> _Görevler_:
A) Başı meshetmeye dair metne göre Müslim'in rivayetinde Nebi (s.a.v.) nereye meshetmiştir?
B) Başı meshetmeye dair metni, son cümlesinden sonra devam edecek şekilde sürdürünüz.

MUĞNİ’L-MUHTAC

TAHARET  /  ABDEST’İN FARZLARI

 

D- ABDESTİN DÖRDÜNCÜ FARZI: BAŞI MESHETMEK

 

Abdestin dördüncü farzı; başın derisini veya baş sınırındaki bir saçı mesh adı verilecek şekilde meshetmektir.

 

Daha doğru olan görüşe göre onu yıkamak veya elleri çekme ksizin yalnızca koymak yeterlidir.

 

a. BaşID bir bölümünü meshetmek

 

Abdestin dördüncü farzı, baş derisinin bir kısmına, saç çıkma sınırında yer alan bir yahut daha fazla saç teline meshetmektir.

 

Meshederken elini çekme sırasında saçı baş sınırından çıkarmamak suretiyle bunu yapması gerekir. Şayet eli çekerken saç, baş sınırından çıkarsa bu mesh yeterli olmaz. Saçı lüleli olan kimse, meshederken elini çekme sırasında meshettiği saç baş sınırından çıkarsa bu mesh caiz olmaz.

 

Yüce Allah "başlarınızı meshedin" [Maide, 6] buyurmuştur.

 

[*] - Müslim'in rivayet ettiğine göre Nebi (s.a.v.) perçemine ve sarığına meshetmiştir.(Müslim, Taharet, 632)

 

Buna göre Nebi (s.a.v.) başının bir bölümünü meshetmekle yetinmiştir. Çünkü "meshetmek [dokunmak]" denildiğinde anlaşılan da budur. Hiç kimse özelolarak perçemin yani alnın iki tarafındaki beyazlıkların ortasında yer alan saçların meshedilmesinin farz olduğunu söylememiştir. Nebi'in (s.a.v.) perçemi meshetmekle yetinmesi, başın tümünü veya dörtte birini ya da daha fazlasını meshetmenin farz olmadığını göstermektedir.

> _Veri Seti Kesiti_:
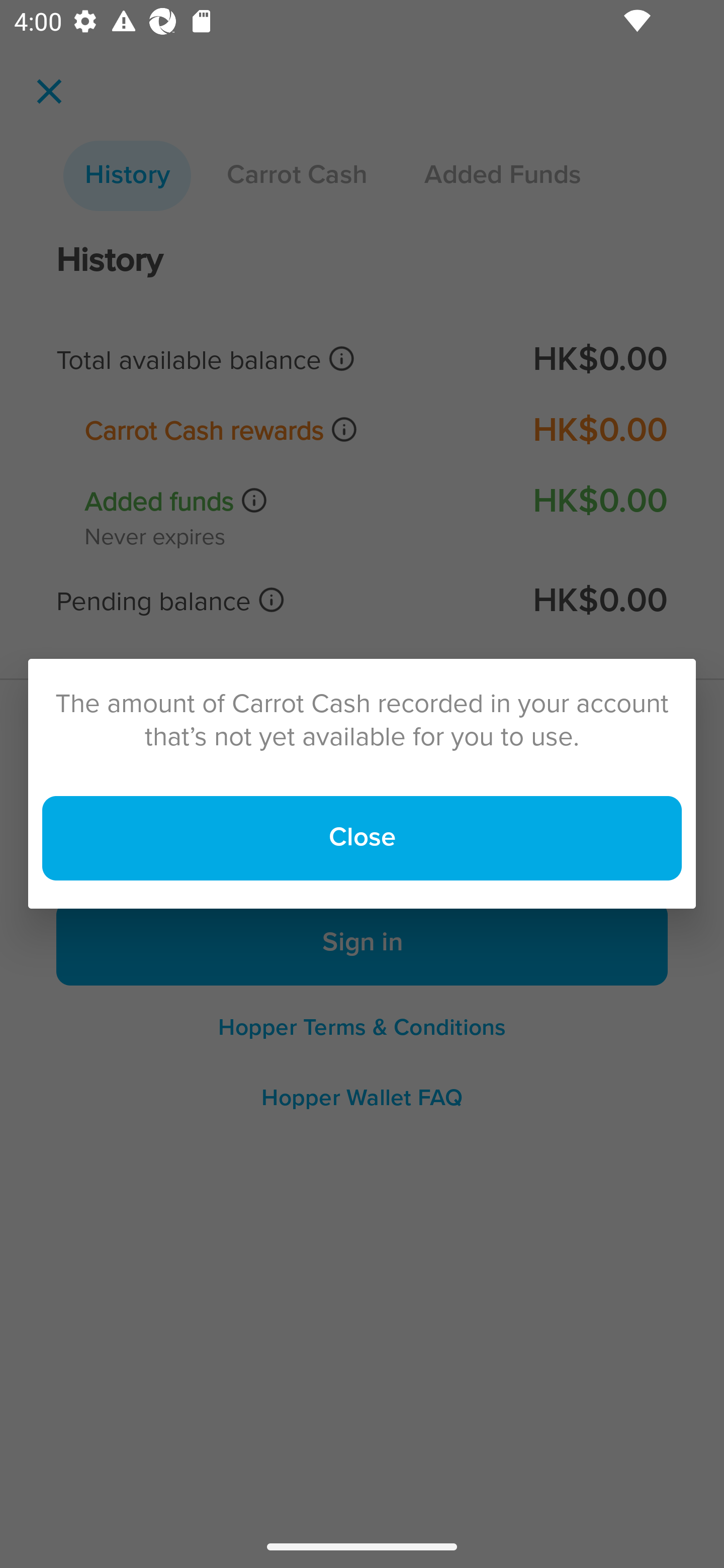
‍Close (361, 838)
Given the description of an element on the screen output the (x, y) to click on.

> _Görevlerin Cevapları_:
A) Perçemine ve sarığına meshetmiştir.

B)
Arapça' da "ba" harfi;

 

(a) çoğul isimden önce gelirse teb'ız ifade eder.(Başına geldiği ismin tümünün değil bir kısmının kastedilmesi anlamını ifade eder)

 

(b) bunun dışında bir şeyin başına gelirse ilsak [tutuşturma / iliştirme] ifade eder.(Bitiştirme) Örneğin "eski evi [Kabe'yi} tavaf etsinler" [Hac, 29] ayetinde böyledir.

 

[Soru]: Abdestte başı meshetmeyi emretmede kullanılan kip [sıga] ile teyemmümde yüzü meshetmeyi emreden kip aynıdır. O halde niçin abdestte de başın tümünü meshetmeyi farz görmediniz?

 

[Cevap]: Abdestte başın bir bölümünün meshedilebileceği sünnetle sabit olmuştur. Ayrıca teyemmümde yüzün meshedilmesi zorunlu hallerde abdest yerine yapılan bir fiil olduğundan, bedeli olduğu şeyesas alınmıştır. Başı meshetmek ise kendi başına bir asıl olduğundan bu konuda ayetin lafzı esas alınmıştır.

 

[Soru]: Mestler üzerine meshetmek de ayağı yıkamanın bedelidir.

O halde ayağı yıkamada olduğu gibi meshetmede de tümünü yapmayı niçin farz görmediniz?

 

[Cevap]: Mestlerin bütününü meshetmenin farz olmadığı konusunda icma vardır. (İcma 9) Ayrıca mestin bütününü meshetmek meshi bozar; çünkü mestlere meshetmek bir tür hafiftetmedir. Ayağı yıkamaya gücü yetenin de mesh yapabilmesi bunu göstermektedir. Teyemmüm ise böyle olmayıp -yukarıda geçtiği üzere- zorunlu hallerde yapılan bir temizliktir.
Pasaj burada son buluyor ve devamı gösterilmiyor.